私が担当していたお母さんは「消化にいい食べ物」がどんなものか分からず、具体的なメニューを教えてあげたことがあります。
「自分の親は病気でも何もしてくれなかったー」と言っていましたので、子供の頃にお腹を壊した時に「お粥」を食べさせてもらえなかった人は、自分の子供が下痢をしていても何をあげたらいいかが分からないということです。
このお母さんは「先生。先生が言った通りに、うどんをものすごく柔らかくして食べさせたよー」と報告してくれました。
一度覚えてしまえば、次からは大丈夫になるはずです。
◯いい親だと思われたい
先程の親とは逆に、知識が豊富な保護者もいます。
夜は9時までには寝かせないといけない。
野菜を好き嫌いなく食べなければいけない。
整理整頓ができる子にしなければいけない。
挨拶は相手の目を見てきちんとしなければいけない。
小学校に行くまでに文字覚えなければならない。
どれも正しいことですし、子供にとっても大切なことです。
問題は「〜〜しなければいけない」という点です。
日常の行動が繰り返される中で常に「〜〜しなくてはならない」と思っていると、それが出来なかった時にイライラがつのってしまいます。
「なんでやらないの!なんでできないの!」そう思ってしまうと子供に対してもきつい言い方になったり、怒ってばかりになってしまいます。
そんな状況にはどのように対応しますか?
正しい事をやろうとしているのですから、それをとがめる事はできません。保護者はむしろ褒められたいと思っているからです。
まずは、正しい知識でやろうとしている事を認めてあげたいですね。
しかし、きちんとやろうとするあまりに子供への接し方がイライラした物になるならば、やり方を考えていかなければなりません。
そんな時は子供の様子をよく見て下さい。
うまく生活リズムが出来あがっているのならば、しばらく親子関係を見守ってもいいでしょう。しかし「無理をしている」「子供が毎回怒られている」「親も疲れている」ような時には、保育士がアドバイスしなければなりません。

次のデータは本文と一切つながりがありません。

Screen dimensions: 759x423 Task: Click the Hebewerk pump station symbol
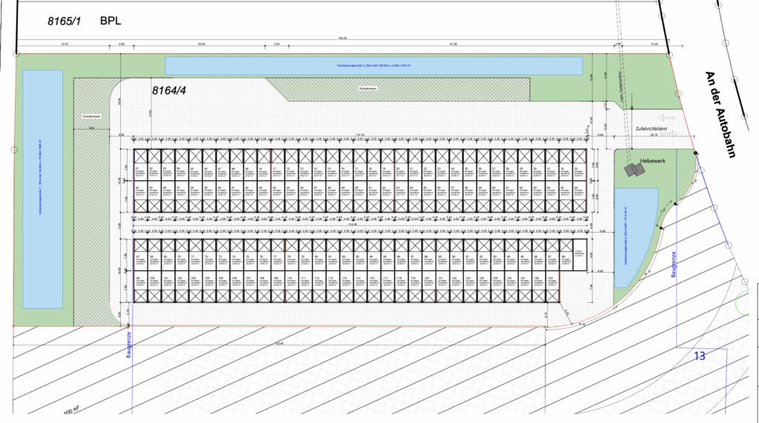[x=634, y=170]
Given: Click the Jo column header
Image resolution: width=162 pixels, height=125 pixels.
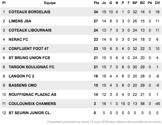Looking at the screenshot, I should click(104, 3).
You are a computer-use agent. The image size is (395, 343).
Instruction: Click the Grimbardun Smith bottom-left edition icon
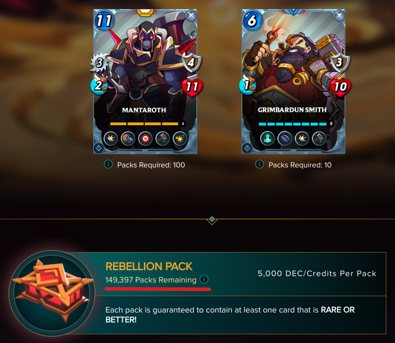247,148
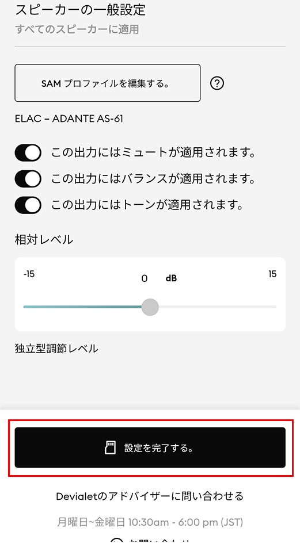Click the relative level slider thumb
Screen dimensions: 300x543
tap(150, 307)
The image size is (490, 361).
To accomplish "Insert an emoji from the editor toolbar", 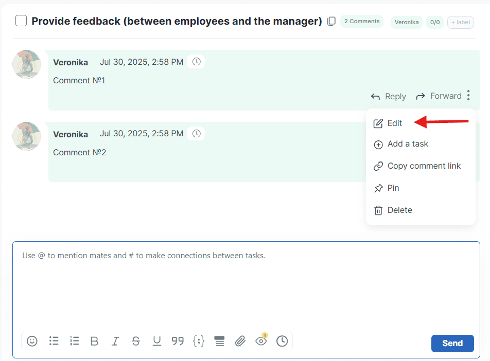I will coord(32,341).
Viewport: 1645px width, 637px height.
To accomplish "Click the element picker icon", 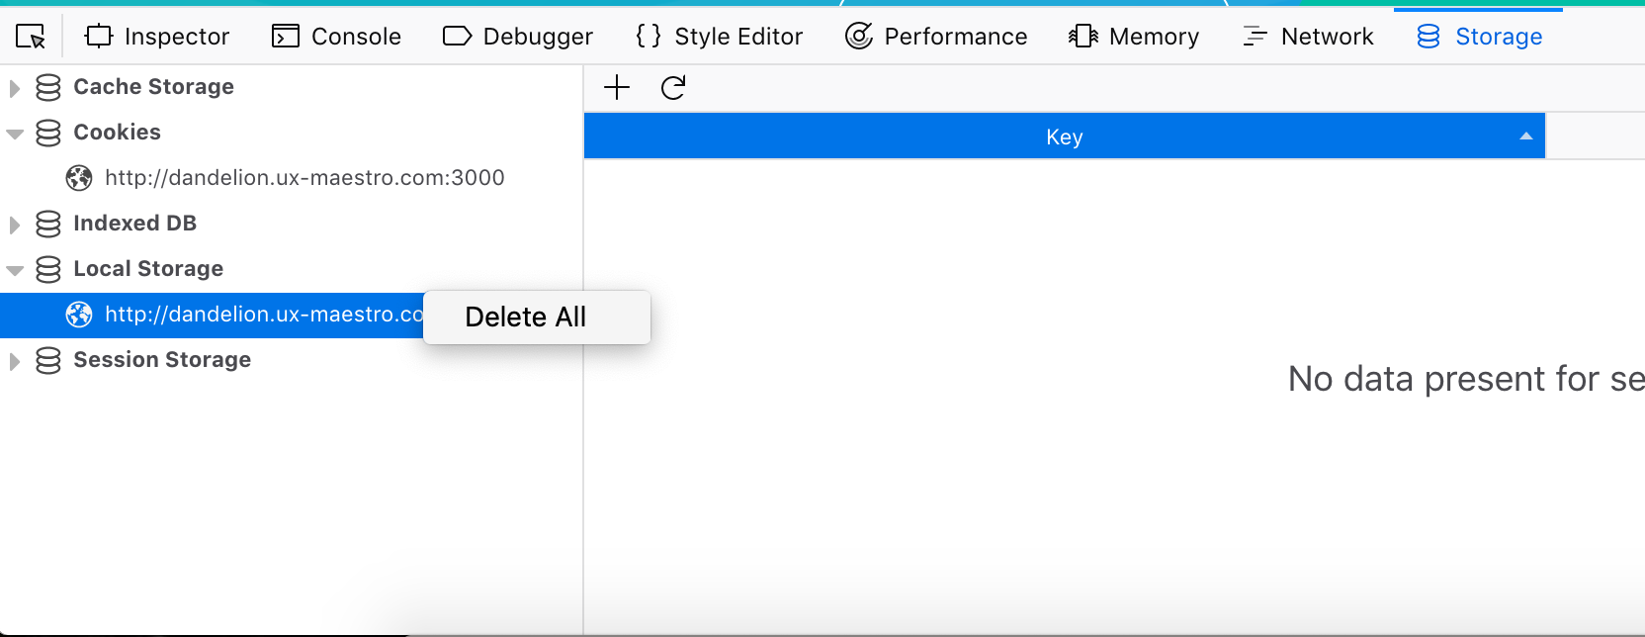I will point(30,36).
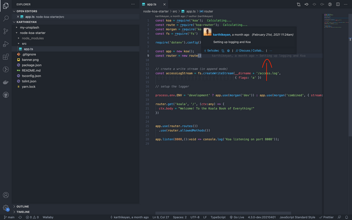Open README.md from the file tree
Screen dimensions: 352x220
point(31,70)
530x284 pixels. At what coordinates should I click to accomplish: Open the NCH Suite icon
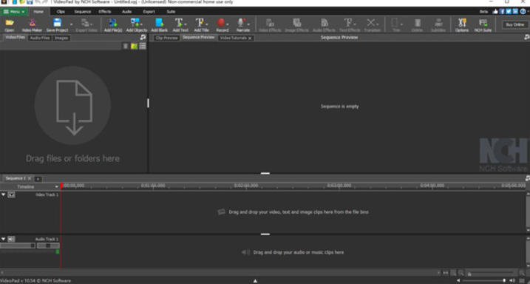483,24
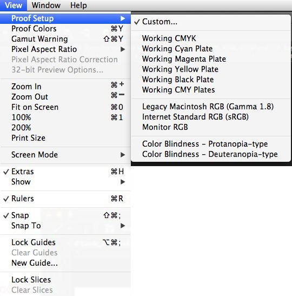Choose Legacy Macintosh RGB (Gamma 1.8)
Image resolution: width=292 pixels, height=296 pixels.
pyautogui.click(x=211, y=107)
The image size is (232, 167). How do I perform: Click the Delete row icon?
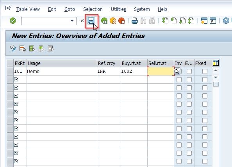23,49
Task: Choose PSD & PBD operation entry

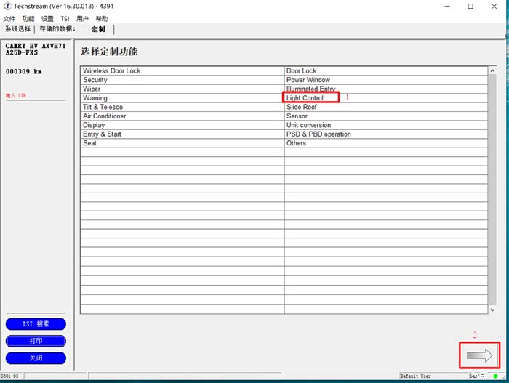Action: (318, 134)
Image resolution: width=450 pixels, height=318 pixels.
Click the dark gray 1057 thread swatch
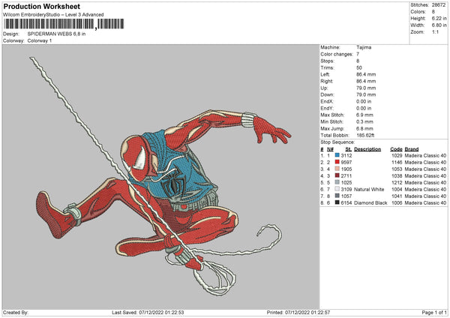pyautogui.click(x=338, y=196)
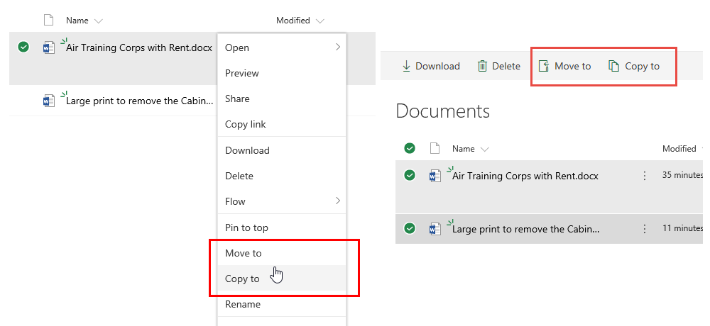Viewport: 710px width, 326px height.
Task: Click Share in the context menu
Action: pyautogui.click(x=237, y=99)
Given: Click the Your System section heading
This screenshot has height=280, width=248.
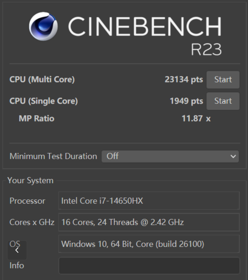Looking at the screenshot, I should click(x=30, y=181).
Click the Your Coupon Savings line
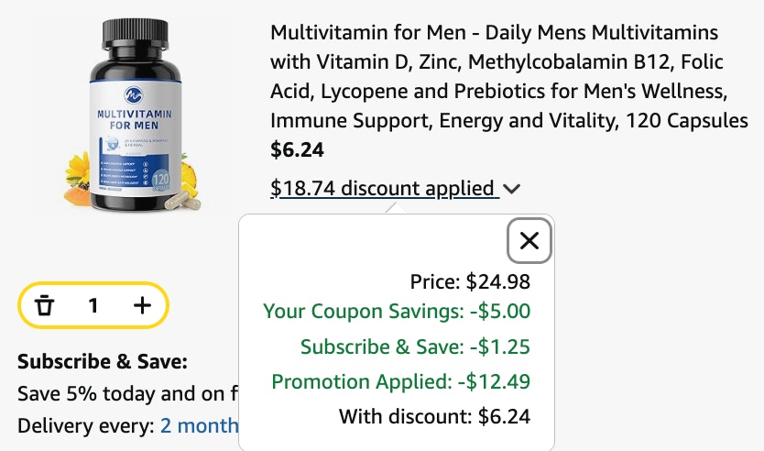Screen dimensions: 764x451 tap(397, 311)
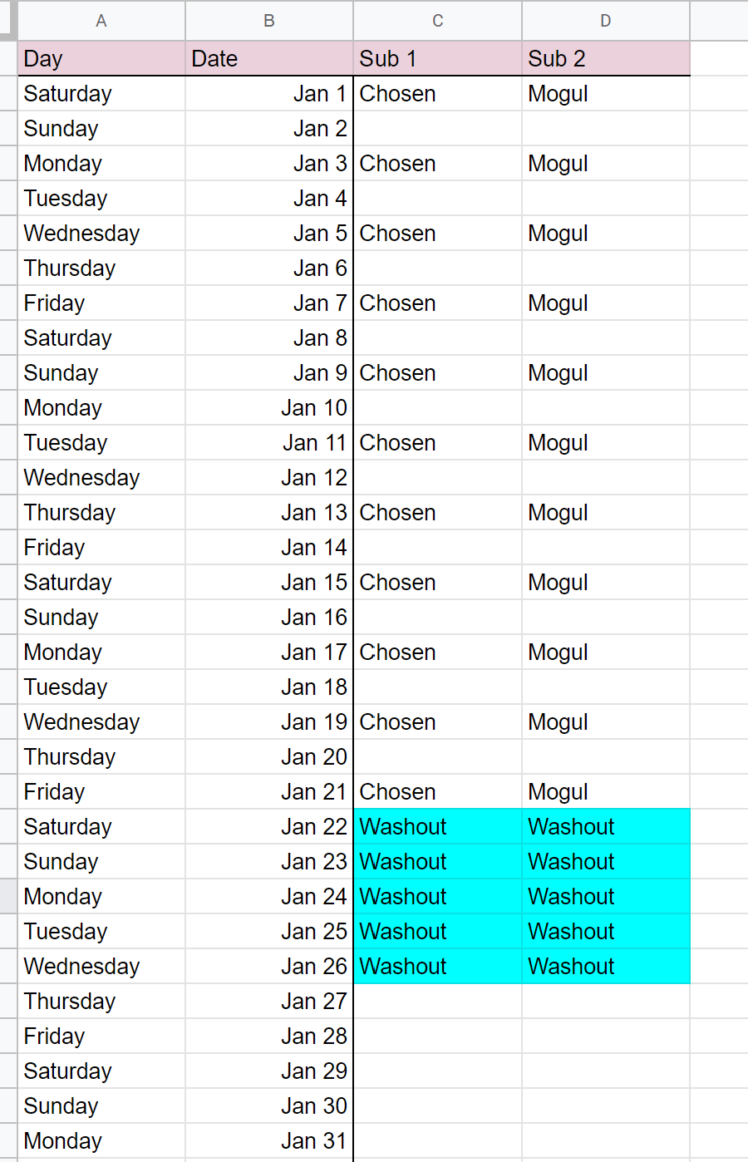Click the Friday cell for Jan 14
748x1162 pixels.
(x=101, y=548)
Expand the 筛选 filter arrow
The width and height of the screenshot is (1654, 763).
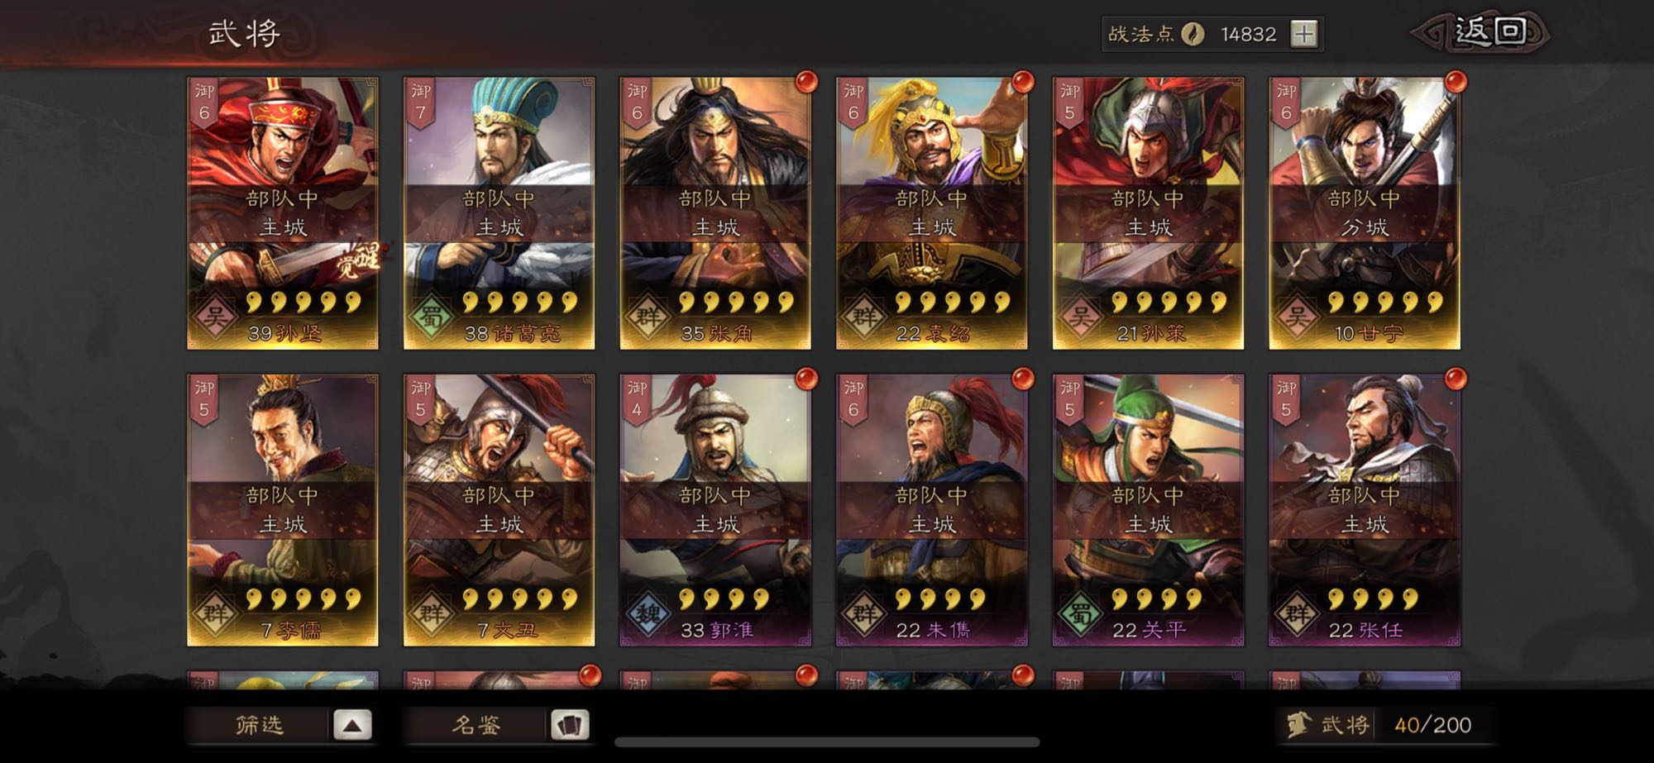click(352, 725)
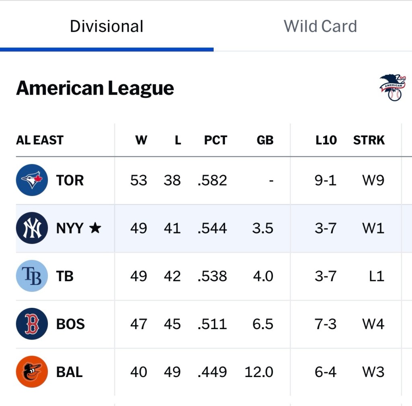Sort standings by PCT column
This screenshot has height=406, width=412.
point(216,140)

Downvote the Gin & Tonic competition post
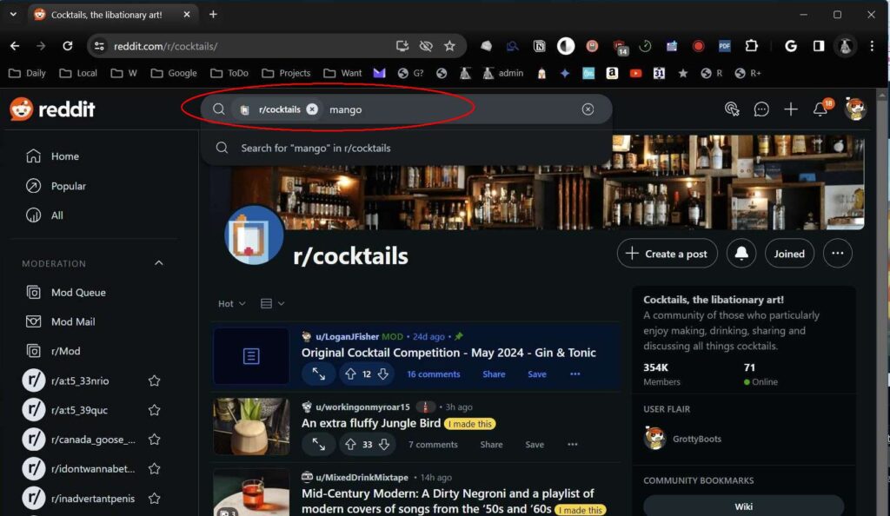[382, 374]
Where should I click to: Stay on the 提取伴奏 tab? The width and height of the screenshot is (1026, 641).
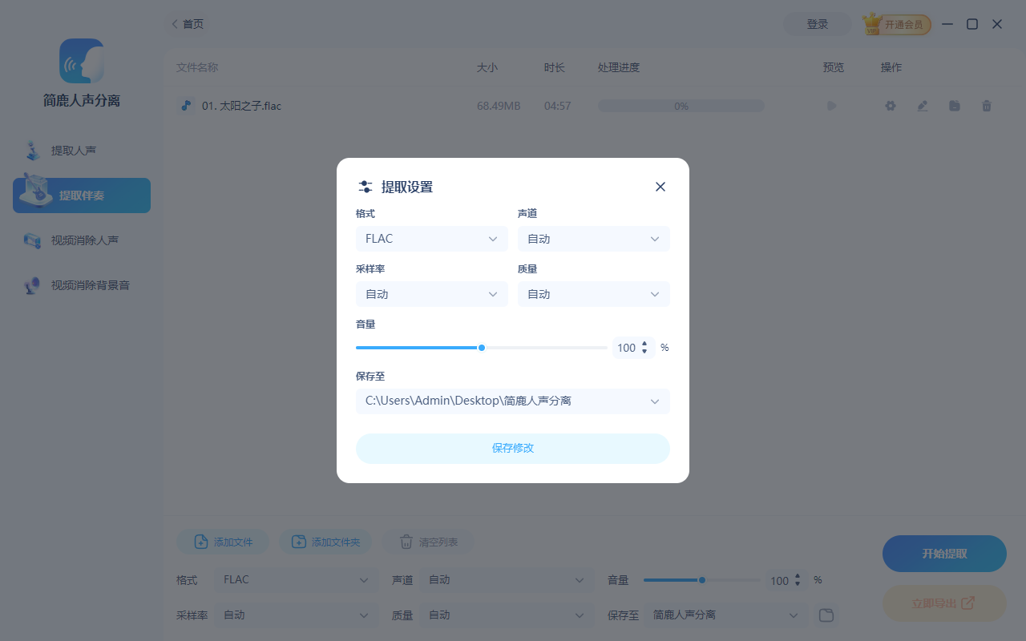coord(80,195)
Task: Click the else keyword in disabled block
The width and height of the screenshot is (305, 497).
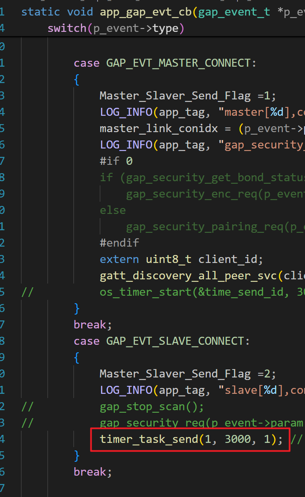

先程述べたように「やっている事は間違いではない」という事を伝えながら、「手を抜いてもいいことがある」と知らせてあげてください。
園のお迎えが19時過ぎになる家庭で21時に寝かせるのが困難だと思ったら「21時に寝ることが大事なのではなくて、たとえ22時でも毎日同じ時間に布団に入ればいいんですよ」と一緒に考えてあげましょう。
保護者の「〜〜しなければ」の固定概念を取り払いながら、「頑張っている」事を認めてあげて、肩の力を抜いた子育てができるように援助してあげてください。
◯虐待の疑いがある
保護者対応をしていると、虐待を疑う様な場合があります。
子供の体のあざや怯えた態度から発覚することも多いのですが、日々の保護者の様子からも虐待がわかることもあります。
虐待についての話は、また別の機会にお話したいと思いますが、保護者に一番近い私たち保育士が発見するチャンスを握っています。
何かおかしいなと感じたら、必ず先輩保育士や園長と情報を共有してください。
自分だけの判断で動かない様にしましょう。
◯まとめ
今回だけでは「保護者対応」は語り尽くせません。
同じ家庭が二つはないということを頭に置いて、その時その時に適切な対応ができるように勉強をしていきましょう。
またの機会に詳しくお話ししたいと思います。